The Trump White House is day by day becoming more and more like some tawdry soap opera and the president who bellowed "You're fired" when he was a reality TV pitchman could face firing himself if federal prosecutor Robert Mueller's investigation into Trump's trumpery bears fruit and if Democrats manage to take back one or both houses of Congress in the national round of midterm elections this fall.

On Tuesday, Democrat Conor Lamb eked out an apparent razor-thin win in a Pennsylvania congressional district that voted overwhelmingly for Trump in the 2016 general election. Democrats have won most of the special elections around the country in recent weeks and months, and the party hopes that such early victories are harbingers of a "blue wave" of electoral wins this year and in the 2020 presidential election.

"Breaking News" bulletins come thick and fast with Donald J. Trump in charge. Trump often seems angry and unhinged, as do so many of his Oval Office cronies and so much of his base of voters. Scandals and skulduggery abound in Trump's administration, but still his benighted base of voters would vote for Trump even if, as he so famously said, he shot a person on Fifth Avenue in New York.

From porn star pay-offs to playing pal with Russian autocrat Vladimir Putin to packing his administration with plutocrats and plunderers, Donald J. Trump has set new records for corruption and ineptitude during his first year in office. If Barack Obama had done one-tenth of the shenanigans in his eight years in office that Donald Trump has done in just 14 months as president, Republican politicians and voters would have howled. Now GOP boosters show mere profiles in cowardice as they embrace a president who embarrasses America at home and around the world.

Still, if Trump can survive the scandals and investigations that dog his presidency, he may very well win a second term in 2020 because his persona of surly anger and aggressive anti-intellectualism matches well with the mood of much of this country.

When President Trump fired Secretary of State Rex Tillerson on Tuesday, media organizations were all a'dither over the news of the latest departure from the administration. When Tillerson learned of his ouster via a presidential Twitter post, it had to be the most insensitive severance notice since the infamous Post-It Note break-up message on "Sex and the City." Tillerson was a top oil company executive and a wealthy corporate type like Trump, but there had always been friction in their relationship, no doubt exacerbated by the secretary of state's reported remark that the president is a "moron."

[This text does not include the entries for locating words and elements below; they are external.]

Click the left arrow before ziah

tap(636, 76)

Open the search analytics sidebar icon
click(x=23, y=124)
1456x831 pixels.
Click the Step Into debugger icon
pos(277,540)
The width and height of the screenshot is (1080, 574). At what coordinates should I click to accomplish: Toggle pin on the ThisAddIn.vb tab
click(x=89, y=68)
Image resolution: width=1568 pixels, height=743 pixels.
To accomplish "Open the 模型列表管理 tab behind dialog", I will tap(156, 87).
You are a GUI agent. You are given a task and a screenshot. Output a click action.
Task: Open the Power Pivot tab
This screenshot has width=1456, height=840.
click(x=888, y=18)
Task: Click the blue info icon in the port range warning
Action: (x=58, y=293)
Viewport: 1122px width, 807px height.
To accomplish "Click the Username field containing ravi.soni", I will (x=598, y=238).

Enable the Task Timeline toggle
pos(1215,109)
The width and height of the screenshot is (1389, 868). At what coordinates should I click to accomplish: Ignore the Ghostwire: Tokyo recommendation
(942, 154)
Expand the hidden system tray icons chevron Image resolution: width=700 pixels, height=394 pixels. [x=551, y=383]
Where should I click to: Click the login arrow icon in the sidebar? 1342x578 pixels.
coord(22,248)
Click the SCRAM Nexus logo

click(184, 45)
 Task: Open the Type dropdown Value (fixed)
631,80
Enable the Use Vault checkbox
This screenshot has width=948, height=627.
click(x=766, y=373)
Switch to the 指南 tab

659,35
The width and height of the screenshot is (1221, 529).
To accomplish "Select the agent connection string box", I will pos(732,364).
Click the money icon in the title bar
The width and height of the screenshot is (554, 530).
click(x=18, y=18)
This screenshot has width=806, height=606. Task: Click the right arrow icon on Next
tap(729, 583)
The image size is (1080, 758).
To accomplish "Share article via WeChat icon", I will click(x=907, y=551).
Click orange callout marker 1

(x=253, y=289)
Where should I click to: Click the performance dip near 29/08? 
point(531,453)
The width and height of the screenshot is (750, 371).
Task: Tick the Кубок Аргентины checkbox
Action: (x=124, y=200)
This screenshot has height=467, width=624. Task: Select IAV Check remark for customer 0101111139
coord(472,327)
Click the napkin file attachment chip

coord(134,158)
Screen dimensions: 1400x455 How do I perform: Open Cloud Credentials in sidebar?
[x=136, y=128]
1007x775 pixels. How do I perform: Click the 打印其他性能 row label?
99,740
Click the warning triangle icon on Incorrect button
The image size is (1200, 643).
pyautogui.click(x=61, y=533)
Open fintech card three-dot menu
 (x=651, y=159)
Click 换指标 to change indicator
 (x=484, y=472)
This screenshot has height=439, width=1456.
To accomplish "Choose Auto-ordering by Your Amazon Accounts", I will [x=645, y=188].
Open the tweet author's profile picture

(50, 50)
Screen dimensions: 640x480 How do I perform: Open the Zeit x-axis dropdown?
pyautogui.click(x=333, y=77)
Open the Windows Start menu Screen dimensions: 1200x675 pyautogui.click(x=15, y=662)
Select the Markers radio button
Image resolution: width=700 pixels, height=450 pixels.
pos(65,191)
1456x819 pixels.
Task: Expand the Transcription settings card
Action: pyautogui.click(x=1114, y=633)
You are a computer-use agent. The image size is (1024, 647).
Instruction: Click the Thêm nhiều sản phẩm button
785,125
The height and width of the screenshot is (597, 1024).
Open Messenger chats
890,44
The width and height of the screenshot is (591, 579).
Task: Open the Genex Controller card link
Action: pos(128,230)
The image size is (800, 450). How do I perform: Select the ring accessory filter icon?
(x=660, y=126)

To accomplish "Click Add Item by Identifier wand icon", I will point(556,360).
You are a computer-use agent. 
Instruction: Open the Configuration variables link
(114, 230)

Now Trump is just weeks away from talks with North Korea while the State Department is understaffed and the administration is lacking in leadership and expertise. What could go wrong?

President Trump seems to have admiration for autocrats like those who rule North Korea, Russia, Turkey and the Philippines. Just recently at a GOP fundraiser, the president joked about China's leader, Xi Jinping, who pushed new rules that would make him "president for life" of the world's most populous nation. "I think it's great," laughed Trump. "Maybe we'll have to give that a shot some day."

Though Trump supposedly spoke in jest, his words and actions as president are no laughing matter. When he throws such political red meat to his supporters, Trump is reminiscent of Buzz Windrip, the fictional American dictator in writer Sinclair Lewis's novel about a homegrown Hitler in the United States: "It Can't Happen Here."

Though he is a trash-talking philanderer whose real religion seems to be not God but mammon, Trump is admired by many conservatives who call themselves Christians. Evangelicals like Franklin Graham and Jerry Falwell Jr. have fawned over Trump and rank-and-file evangelicals voted for Trump in numbers even higher than the millions of votes that they cast for Ronald Reagan or George W. Bush.

In the current issue of "The Atlantic," writer Michael Gerson ponders "How Evangelicals Lost Their Way." Speaking about his article in a March 12 TV interview, Gerson explained the conservative white Christians' fealty toward Trump as proof that evangelicals "have come to view themselves as a persecuted minority needing the protection of a strong man."

Though right-wing evangelicals masquerade as a religious movement, their loyalty to Trump shows that they are just another political lobbying group that has forgotten the Biblical warning against gaining the world and losing their souls. Writer Gerson says Trump's Bible-brandishing base of religious reactionaries is now just "one interest group among many."

Trump is gearing up already to try for re-election in 2020. The voters have a chance to disappoint him then and in this year's midterm elections. Young people like those who will march in Washington next weekend to demand gun law reform could be a rising tide against Trump's trumpery if they will flock to the voting booths around this nation. Trump's base of voters will vote for him again if they get a chance.

Political progressives must head to the polls in the spirit of beloved American author and activist Mark Twain, who said, "Patriotism is supporting your country all the time and your government when it deserves it."